I definitely agree that training with this mask most likely will not have any positive long term effects. Going off the ‘live high train low’ mantra, I wonder what the effects of wearing the mask during rest activities and even while sleeping and then training without the mask would be?
In the blog post you mentioned that the EMT would be considered an RMT device as opposed to simulating altitude triaining? Is altitude training not considered a form of an RMT? If not what are the different characteristics that would define one thing as a RMT?
They would run a study where all participants wear “mask” but only one is functional to remove the participant bias. To get accurate data, they would probably have to wear them for weeks or whenever adaptations would begin. Michael Phelps slept in an altitude chamber to improve his performance, but it is easier to change the partial pressure of oxygen in a room than a small mask. As technology progresses, the masks will probably be more efficient. Since the adaptations happen over time, there most likely wouldn’t be a huge difference without proper training. Are there any thoughts on if pressure chambers or masks would be an unfair advantage?
As others have mentioned, further studies should be conducted to determine the long term effects of wearing these masks. It would be interesting if these studies looked at the brain in addition to the respiratory system to determine any chronic adaptations. If the point of the masks is to mimic high altitude, there shouldn’t be any negative effects from oxygen deprivation, but as you’ve pointed out, the masks work more as RMT devices.

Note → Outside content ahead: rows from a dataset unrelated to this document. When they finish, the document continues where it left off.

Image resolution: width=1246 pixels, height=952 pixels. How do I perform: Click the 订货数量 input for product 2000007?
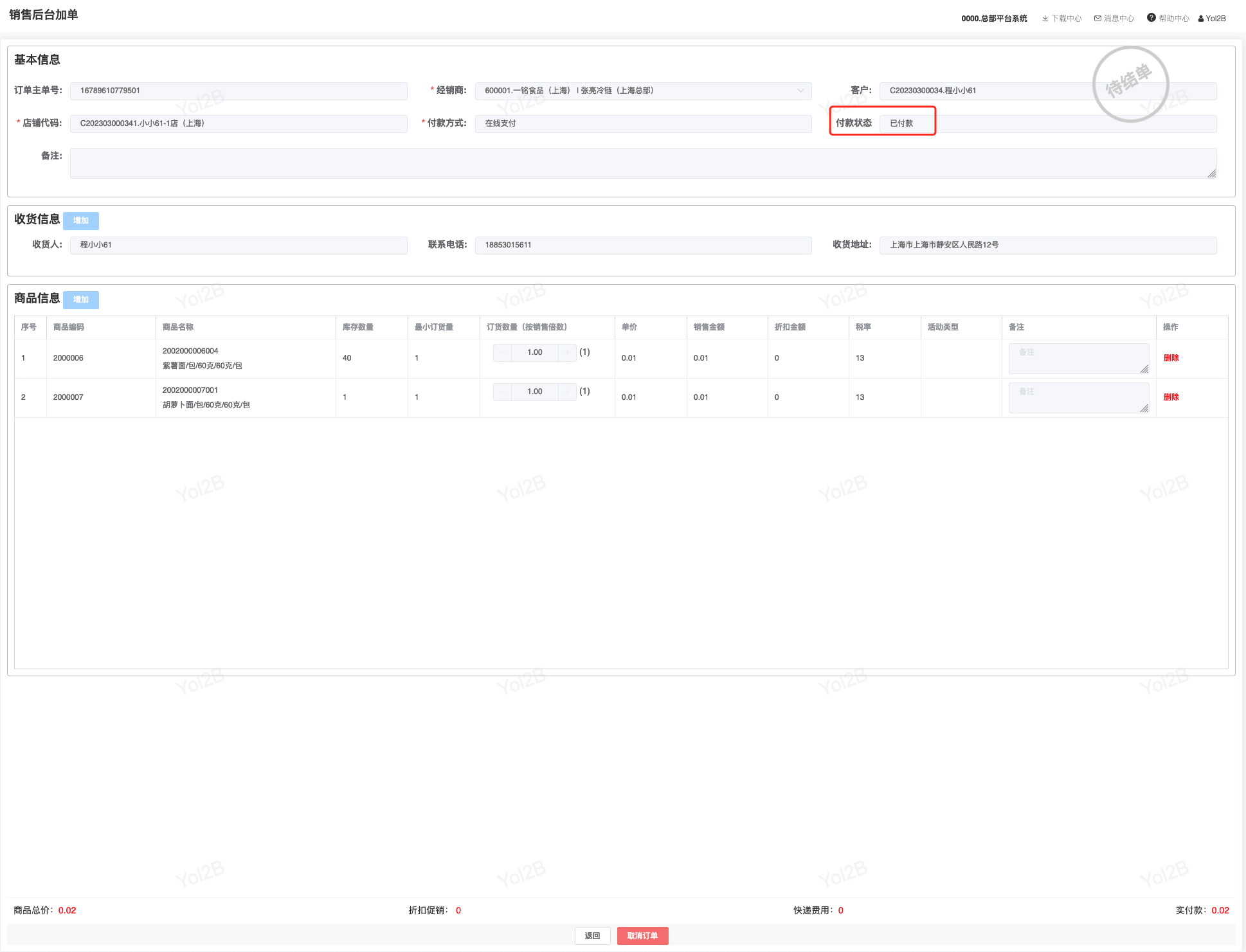click(x=534, y=391)
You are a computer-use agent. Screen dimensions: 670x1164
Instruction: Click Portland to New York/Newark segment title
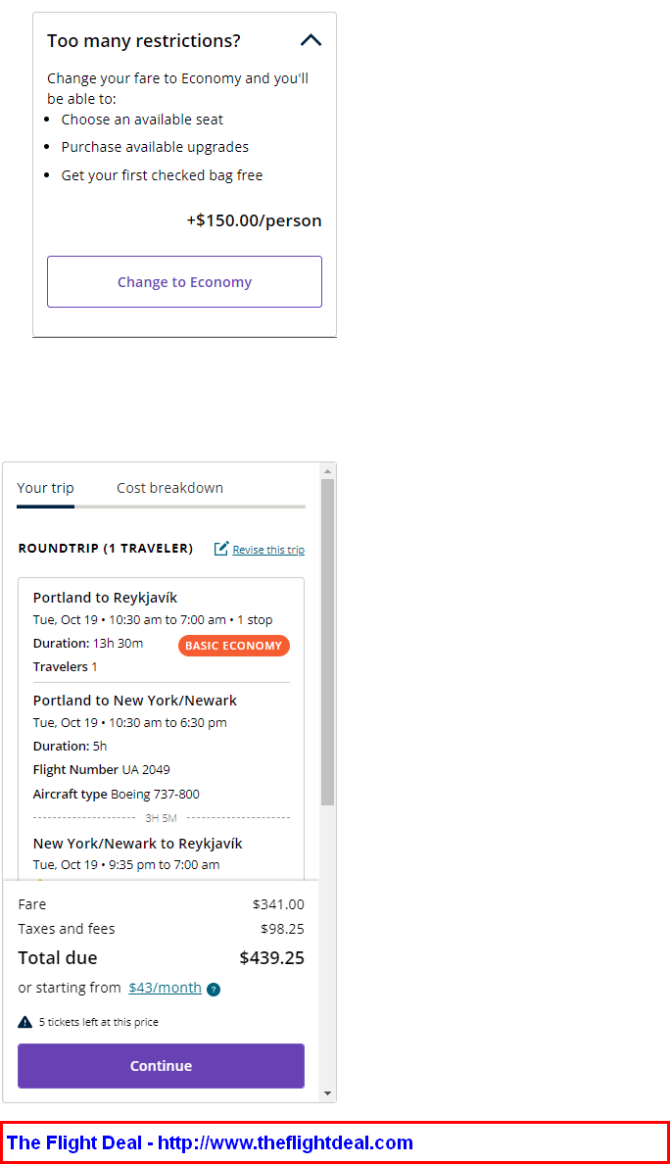tap(135, 700)
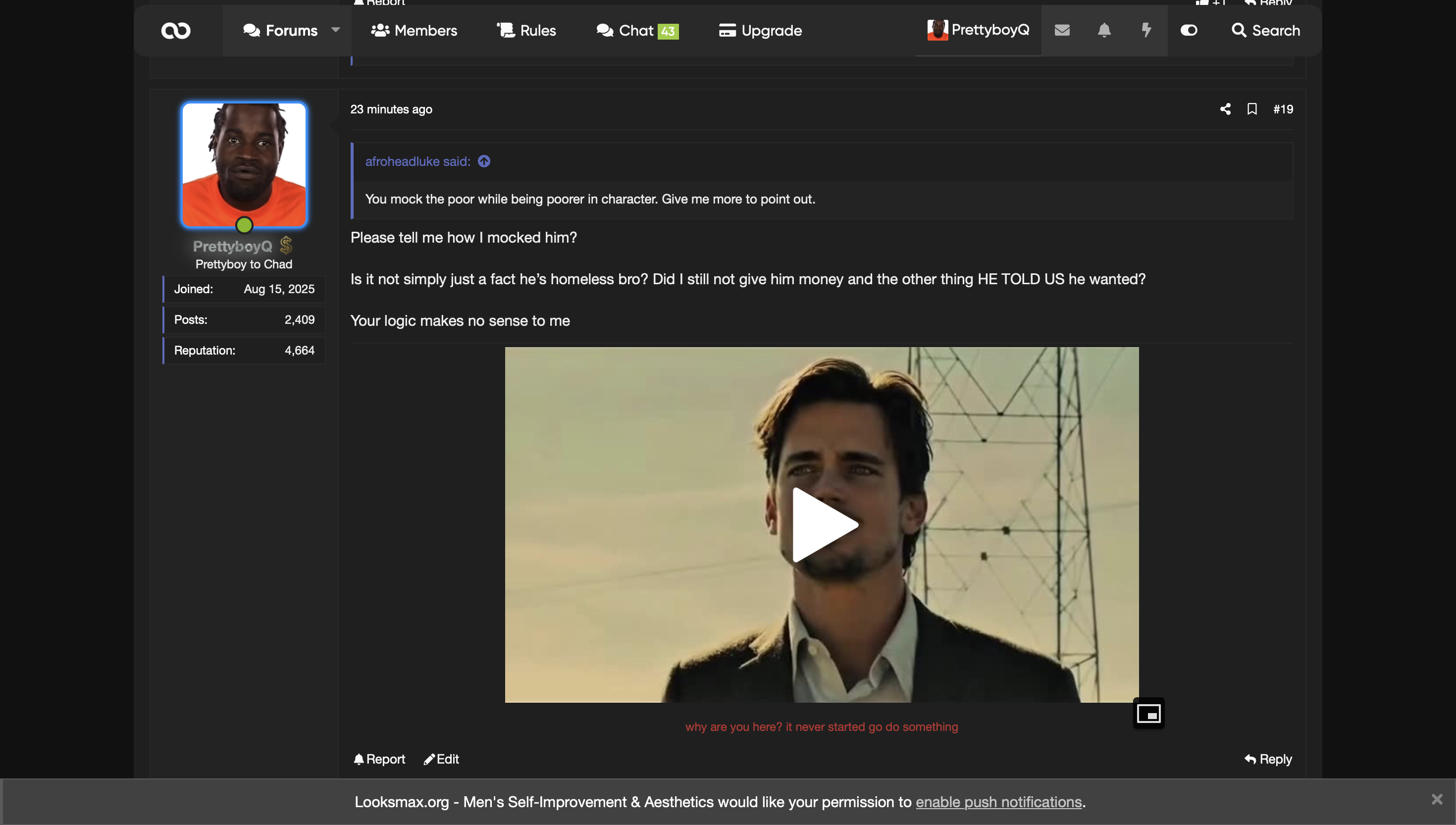Screen dimensions: 1456x825
Task: Expand the Forums dropdown arrow
Action: pos(335,31)
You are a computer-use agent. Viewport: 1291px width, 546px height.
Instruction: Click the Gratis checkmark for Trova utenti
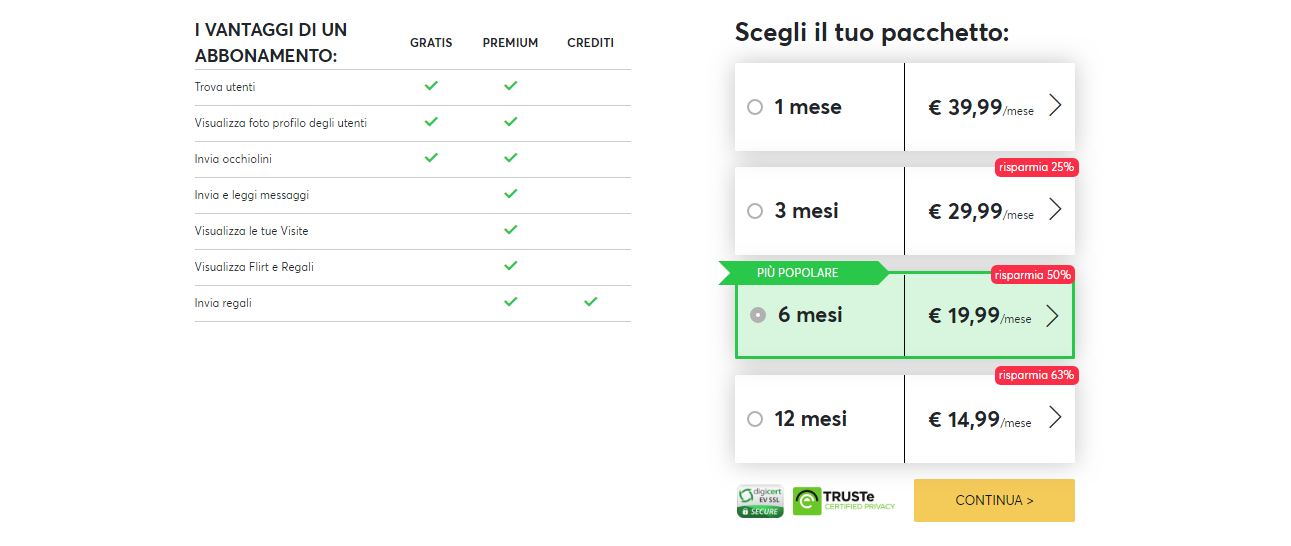[x=431, y=86]
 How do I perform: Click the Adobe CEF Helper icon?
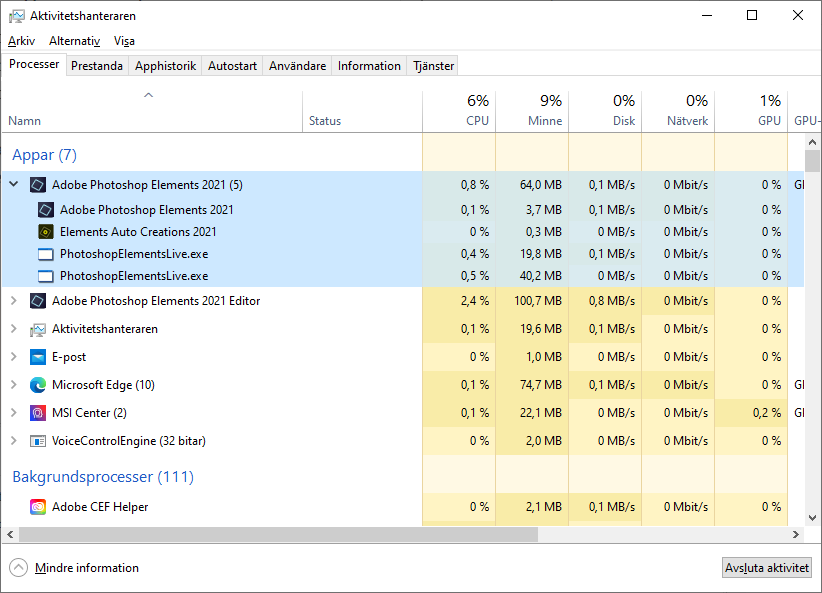click(x=38, y=507)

Even though the masks are not able to capture the conditions of training at altitude would it still be beneficial for endurance athletes to use them if they are considered a respiratory training device?
Very interesting topic. I have seen these elevation masks used, and I always thought they just looked silly, especially when I have seen most people doing heavy weight training, opposed to more cardiovascular respiratory training. I wonder if this could potentially benefit football teams when they are going to play at a higher elevation? For example, when teams visit the Denver Broncos they often are seen gassed, using oxygen breathing masks on the sidelines. I think this technology might be able to help.
I think it’s interesting to consider the possibility of these masks being detrimental (via oxygen deprivation as you have mentioned in your question). I think it is quite possible, as the research did conclude that the masks do not totally mimic the environment desired. However, I think the degree of damage that these could cause would have to be more closely examined and would be a great topic for a future research study.
Interesting point Cassie. Conclusions from the study appear to show that although the masks restrict airflow, they do not successfully decrease the partial pressure of oxygen: as seen in high elevation environments. I’d be interested to look further as to what happens on an alveolar level. The decreased partial pressure may significantly decrease the effectiveness of gas exchange, therefore the body needs to produce RBCs to keep up. My question would be do these masks really effect the efficiency of gas exchange? If not, do the users only just breath at a more rapid rate to try to make up for the loss of volume with each breath? If so, I can definitely see the possibility of users suffering from hyperventilation, which can have detrimental health effects.